WHAT NEEDS TO BE DONE ->
The entries follow. Please return all of them exactly.

STUDY MATERIAL ->

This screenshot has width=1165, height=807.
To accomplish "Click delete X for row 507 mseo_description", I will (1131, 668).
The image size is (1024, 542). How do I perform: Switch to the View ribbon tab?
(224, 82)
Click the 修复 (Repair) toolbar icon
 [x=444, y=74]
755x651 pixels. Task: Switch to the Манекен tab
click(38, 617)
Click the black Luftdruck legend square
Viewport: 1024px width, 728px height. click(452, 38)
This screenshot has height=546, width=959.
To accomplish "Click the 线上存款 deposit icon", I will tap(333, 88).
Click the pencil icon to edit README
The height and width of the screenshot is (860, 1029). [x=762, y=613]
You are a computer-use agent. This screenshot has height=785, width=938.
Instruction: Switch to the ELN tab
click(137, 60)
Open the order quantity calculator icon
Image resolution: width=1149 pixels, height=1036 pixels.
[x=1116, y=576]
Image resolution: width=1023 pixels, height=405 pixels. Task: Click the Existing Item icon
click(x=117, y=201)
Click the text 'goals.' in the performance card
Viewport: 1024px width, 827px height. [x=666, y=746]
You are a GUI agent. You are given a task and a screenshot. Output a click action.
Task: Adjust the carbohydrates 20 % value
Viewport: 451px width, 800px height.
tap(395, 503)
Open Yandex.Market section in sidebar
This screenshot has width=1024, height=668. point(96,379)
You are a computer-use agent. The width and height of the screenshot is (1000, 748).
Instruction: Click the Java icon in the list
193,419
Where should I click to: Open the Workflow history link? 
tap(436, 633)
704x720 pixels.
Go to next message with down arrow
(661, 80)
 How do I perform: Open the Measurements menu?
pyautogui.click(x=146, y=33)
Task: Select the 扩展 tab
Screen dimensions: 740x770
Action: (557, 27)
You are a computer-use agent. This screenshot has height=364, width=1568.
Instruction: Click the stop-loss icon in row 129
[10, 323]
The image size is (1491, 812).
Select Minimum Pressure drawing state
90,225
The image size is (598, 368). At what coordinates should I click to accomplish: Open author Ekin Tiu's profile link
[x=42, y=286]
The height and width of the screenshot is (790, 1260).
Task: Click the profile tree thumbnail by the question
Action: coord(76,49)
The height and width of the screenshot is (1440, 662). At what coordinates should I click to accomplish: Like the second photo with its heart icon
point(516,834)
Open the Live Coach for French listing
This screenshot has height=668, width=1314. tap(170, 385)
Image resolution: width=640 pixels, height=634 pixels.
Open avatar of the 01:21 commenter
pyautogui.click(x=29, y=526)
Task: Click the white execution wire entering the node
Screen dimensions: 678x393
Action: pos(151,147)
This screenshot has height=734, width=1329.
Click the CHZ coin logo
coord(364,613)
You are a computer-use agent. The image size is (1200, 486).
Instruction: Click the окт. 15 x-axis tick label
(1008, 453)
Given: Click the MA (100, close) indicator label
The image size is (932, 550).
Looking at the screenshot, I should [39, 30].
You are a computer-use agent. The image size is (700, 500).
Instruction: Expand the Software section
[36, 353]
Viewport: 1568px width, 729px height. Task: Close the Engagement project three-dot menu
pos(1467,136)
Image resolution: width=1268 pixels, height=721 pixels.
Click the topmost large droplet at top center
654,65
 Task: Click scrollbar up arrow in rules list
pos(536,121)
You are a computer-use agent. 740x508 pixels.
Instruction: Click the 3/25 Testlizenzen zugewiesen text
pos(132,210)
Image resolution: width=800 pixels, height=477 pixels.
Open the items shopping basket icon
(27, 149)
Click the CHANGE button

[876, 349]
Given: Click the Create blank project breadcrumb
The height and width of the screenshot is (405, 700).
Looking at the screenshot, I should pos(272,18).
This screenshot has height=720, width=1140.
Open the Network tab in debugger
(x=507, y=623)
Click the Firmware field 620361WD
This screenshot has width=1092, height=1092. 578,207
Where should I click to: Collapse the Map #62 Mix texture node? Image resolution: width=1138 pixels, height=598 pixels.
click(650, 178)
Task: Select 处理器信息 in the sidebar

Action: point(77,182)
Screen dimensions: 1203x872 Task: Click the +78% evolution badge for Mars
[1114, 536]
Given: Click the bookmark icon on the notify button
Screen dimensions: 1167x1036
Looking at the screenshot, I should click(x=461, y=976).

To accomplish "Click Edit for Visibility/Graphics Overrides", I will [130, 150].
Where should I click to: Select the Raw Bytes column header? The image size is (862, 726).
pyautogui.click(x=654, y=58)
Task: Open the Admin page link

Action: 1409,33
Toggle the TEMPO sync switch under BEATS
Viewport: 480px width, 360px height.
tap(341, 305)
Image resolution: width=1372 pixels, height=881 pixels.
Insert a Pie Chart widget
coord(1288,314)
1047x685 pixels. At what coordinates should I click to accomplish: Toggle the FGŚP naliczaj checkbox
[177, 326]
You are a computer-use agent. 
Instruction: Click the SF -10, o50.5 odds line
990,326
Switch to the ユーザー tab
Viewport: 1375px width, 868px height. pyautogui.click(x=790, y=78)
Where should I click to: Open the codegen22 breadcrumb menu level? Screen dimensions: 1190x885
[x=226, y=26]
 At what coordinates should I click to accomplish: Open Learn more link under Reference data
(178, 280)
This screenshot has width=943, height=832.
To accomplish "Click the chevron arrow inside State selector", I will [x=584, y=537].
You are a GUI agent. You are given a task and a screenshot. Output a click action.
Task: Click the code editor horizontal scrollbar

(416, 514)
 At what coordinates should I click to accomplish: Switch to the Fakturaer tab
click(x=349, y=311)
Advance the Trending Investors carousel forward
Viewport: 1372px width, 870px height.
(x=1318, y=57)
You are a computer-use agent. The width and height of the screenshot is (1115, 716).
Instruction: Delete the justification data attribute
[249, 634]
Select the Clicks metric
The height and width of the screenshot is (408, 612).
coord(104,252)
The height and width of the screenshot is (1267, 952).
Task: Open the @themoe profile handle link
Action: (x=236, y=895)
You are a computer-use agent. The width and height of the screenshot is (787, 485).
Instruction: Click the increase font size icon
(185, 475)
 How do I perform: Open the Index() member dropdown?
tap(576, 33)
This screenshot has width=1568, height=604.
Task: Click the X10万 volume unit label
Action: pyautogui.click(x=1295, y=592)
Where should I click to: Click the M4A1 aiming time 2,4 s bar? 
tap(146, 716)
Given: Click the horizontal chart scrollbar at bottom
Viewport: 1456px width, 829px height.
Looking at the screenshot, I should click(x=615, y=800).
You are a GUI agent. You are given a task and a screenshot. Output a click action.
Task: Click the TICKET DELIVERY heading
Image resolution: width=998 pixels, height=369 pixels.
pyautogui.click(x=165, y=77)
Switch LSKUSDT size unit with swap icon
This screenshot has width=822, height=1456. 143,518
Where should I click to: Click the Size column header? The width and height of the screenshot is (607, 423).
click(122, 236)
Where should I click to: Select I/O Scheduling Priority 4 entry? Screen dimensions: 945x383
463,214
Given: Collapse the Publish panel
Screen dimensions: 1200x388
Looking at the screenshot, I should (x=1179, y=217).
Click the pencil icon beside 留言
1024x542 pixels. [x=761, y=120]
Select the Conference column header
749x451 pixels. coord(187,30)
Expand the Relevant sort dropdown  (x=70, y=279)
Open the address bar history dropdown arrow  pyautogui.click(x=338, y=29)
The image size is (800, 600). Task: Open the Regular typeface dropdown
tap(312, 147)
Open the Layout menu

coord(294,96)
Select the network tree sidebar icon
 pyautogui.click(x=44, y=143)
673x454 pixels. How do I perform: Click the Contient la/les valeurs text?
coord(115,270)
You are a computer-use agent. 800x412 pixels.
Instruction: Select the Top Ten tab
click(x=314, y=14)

WRITTEN RESPONSE ->
This screenshot has width=1165, height=807.
To accomplish "Click delete X for row 507 mseo_description", I will (1131, 668).
The image size is (1024, 542). How do I perform: Switch to the View ribbon tab?
(224, 82)
Click the 修复 (Repair) toolbar icon
 [x=444, y=74]
755x651 pixels. Task: Switch to the Манекен tab
click(38, 617)
Click the black Luftdruck legend square
Viewport: 1024px width, 728px height. click(452, 38)
This screenshot has height=546, width=959.
To accomplish "Click the 线上存款 deposit icon", I will tap(333, 88).
Click the pencil icon to edit README
The height and width of the screenshot is (860, 1029). [x=762, y=613]
You are a computer-use agent. This screenshot has height=785, width=938.
Instruction: Switch to the ELN tab
click(137, 60)
Open the order quantity calculator icon
Image resolution: width=1149 pixels, height=1036 pixels.
[x=1116, y=576]
Image resolution: width=1023 pixels, height=405 pixels. Task: Click the Existing Item icon
click(x=117, y=201)
Click the text 'goals.' in the performance card
Viewport: 1024px width, 827px height. [x=666, y=746]
You are a GUI agent. You are given a task and a screenshot. Output a click action.
Task: Adjust the carbohydrates 20 % value
Viewport: 451px width, 800px height.
tap(395, 503)
Open Yandex.Market section in sidebar
This screenshot has width=1024, height=668. point(96,379)
You are a computer-use agent. The width and height of the screenshot is (1000, 748).
Instruction: Click the Java icon in the list
193,419
Where should I click to: Open the Workflow history link? 
tap(436, 633)
704x720 pixels.
Go to next message with down arrow
(661, 80)
 How do I perform: Open the Measurements menu?
pyautogui.click(x=146, y=33)
Task: Select the 扩展 tab
Screen dimensions: 740x770
Action: (557, 27)
You are a computer-use agent. This screenshot has height=364, width=1568.
Instruction: Click the stop-loss icon in row 129
[10, 323]
The image size is (1491, 812).
Select Minimum Pressure drawing state
90,225
The image size is (598, 368). At what coordinates should I click to accomplish: Open author Ekin Tiu's profile link
[x=42, y=286]
The height and width of the screenshot is (790, 1260).
Task: Click the profile tree thumbnail by the question
Action: coord(76,49)
The height and width of the screenshot is (1440, 662). At what coordinates should I click to accomplish: Like the second photo with its heart icon
point(516,834)
Open the Live Coach for French listing
This screenshot has height=668, width=1314. tap(170, 385)
Image resolution: width=640 pixels, height=634 pixels.
Open avatar of the 01:21 commenter
pyautogui.click(x=29, y=526)
Task: Click the white execution wire entering the node
Screen dimensions: 678x393
Action: pos(151,147)
This screenshot has height=734, width=1329.
Click the CHZ coin logo
coord(364,613)
You are a computer-use agent. The image size is (1200, 486).
Instruction: Click the окт. 15 x-axis tick label
(1008, 453)
Given: Click the MA (100, close) indicator label
The image size is (932, 550).
Looking at the screenshot, I should [39, 30].
You are a computer-use agent. The image size is (700, 500).
Instruction: Expand the Software section
[36, 353]
Viewport: 1568px width, 729px height. Task: Close the Engagement project three-dot menu
pos(1467,136)
Image resolution: width=1268 pixels, height=721 pixels.
Click the topmost large droplet at top center
654,65
 Task: Click scrollbar up arrow in rules list
pos(536,121)
You are a computer-use agent. 740x508 pixels.
Instruction: Click the 3/25 Testlizenzen zugewiesen text
pos(132,210)
Image resolution: width=800 pixels, height=477 pixels.
Open the items shopping basket icon
(27, 149)
Click the CHANGE button

[876, 349]
Given: Click the Create blank project breadcrumb
The height and width of the screenshot is (405, 700).
Looking at the screenshot, I should pos(272,18).
This screenshot has height=720, width=1140.
Open the Network tab in debugger
(x=507, y=623)
Click the Firmware field 620361WD
This screenshot has width=1092, height=1092. 578,207
Where should I click to: Collapse the Map #62 Mix texture node? Image resolution: width=1138 pixels, height=598 pixels.
click(650, 178)
Task: Select 处理器信息 in the sidebar

Action: point(77,182)
Screen dimensions: 1203x872 Task: Click the +78% evolution badge for Mars
[1114, 536]
Given: Click the bookmark icon on the notify button
Screen dimensions: 1167x1036
Looking at the screenshot, I should click(x=461, y=976).

To accomplish "Click Edit for Visibility/Graphics Overrides", I will [130, 150].
Where should I click to: Select the Raw Bytes column header? The image size is (862, 726).
pyautogui.click(x=654, y=58)
Task: Open the Admin page link

Action: 1409,33
Toggle the TEMPO sync switch under BEATS
Viewport: 480px width, 360px height.
tap(341, 305)
Image resolution: width=1372 pixels, height=881 pixels.
Insert a Pie Chart widget
coord(1288,314)
1047x685 pixels. At what coordinates should I click to accomplish: Toggle the FGŚP naliczaj checkbox
[177, 326]
You are a computer-use agent. 
Instruction: Click the SF -10, o50.5 odds line
990,326
Switch to the ユーザー tab
Viewport: 1375px width, 868px height. pyautogui.click(x=790, y=78)
Where should I click to: Open the codegen22 breadcrumb menu level? Screen dimensions: 1190x885
[x=226, y=26]
 At what coordinates should I click to accomplish: Open Learn more link under Reference data
(178, 280)
This screenshot has width=943, height=832.
To accomplish "Click the chevron arrow inside State selector", I will [x=584, y=537].
You are a GUI agent. You are given a task and a screenshot. Output a click action.
Task: Click the code editor horizontal scrollbar

(416, 514)
 At what coordinates should I click to accomplish: Switch to the Fakturaer tab
click(x=349, y=311)
Advance the Trending Investors carousel forward
Viewport: 1372px width, 870px height.
(x=1318, y=57)
You are a computer-use agent. The width and height of the screenshot is (1115, 716).
Instruction: Delete the justification data attribute
[249, 634]
Select the Clicks metric
The height and width of the screenshot is (408, 612).
coord(104,252)
The height and width of the screenshot is (1267, 952).
Task: Open the @themoe profile handle link
Action: (x=236, y=895)
You are a computer-use agent. The width and height of the screenshot is (787, 485).
Instruction: Click the increase font size icon
(185, 475)
 How do I perform: Open the Index() member dropdown?
tap(576, 33)
This screenshot has width=1568, height=604.
Task: Click the X10万 volume unit label
Action: pyautogui.click(x=1295, y=592)
Where should I click to: Click the M4A1 aiming time 2,4 s bar? 
tap(146, 716)
Given: Click the horizontal chart scrollbar at bottom
Viewport: 1456px width, 829px height.
Looking at the screenshot, I should click(x=615, y=800).
You are a GUI agent. You are given a task and a screenshot. Output a click action.
Task: Click the TICKET DELIVERY heading
Image resolution: width=998 pixels, height=369 pixels.
pyautogui.click(x=165, y=77)
Switch LSKUSDT size unit with swap icon
This screenshot has width=822, height=1456. 143,518
Where should I click to: Click the Size column header? The width and height of the screenshot is (607, 423).
click(122, 236)
Where should I click to: Select I/O Scheduling Priority 4 entry? Screen dimensions: 945x383
463,214
Given: Collapse the Publish panel
Screen dimensions: 1200x388
Looking at the screenshot, I should (x=1179, y=217).
Click the pencil icon beside 留言
1024x542 pixels. [x=761, y=120]
Select the Conference column header
749x451 pixels. coord(187,30)
Expand the Relevant sort dropdown  (x=70, y=279)
Open the address bar history dropdown arrow  pyautogui.click(x=338, y=29)
The image size is (800, 600). Task: Open the Regular typeface dropdown
tap(312, 147)
Open the Layout menu

coord(294,96)
Select the network tree sidebar icon
 pyautogui.click(x=44, y=143)
673x454 pixels. How do I perform: Click the Contient la/les valeurs text?
coord(115,270)
You are a computer-use agent. 800x412 pixels.
Instruction: Select the Top Ten tab
click(x=314, y=14)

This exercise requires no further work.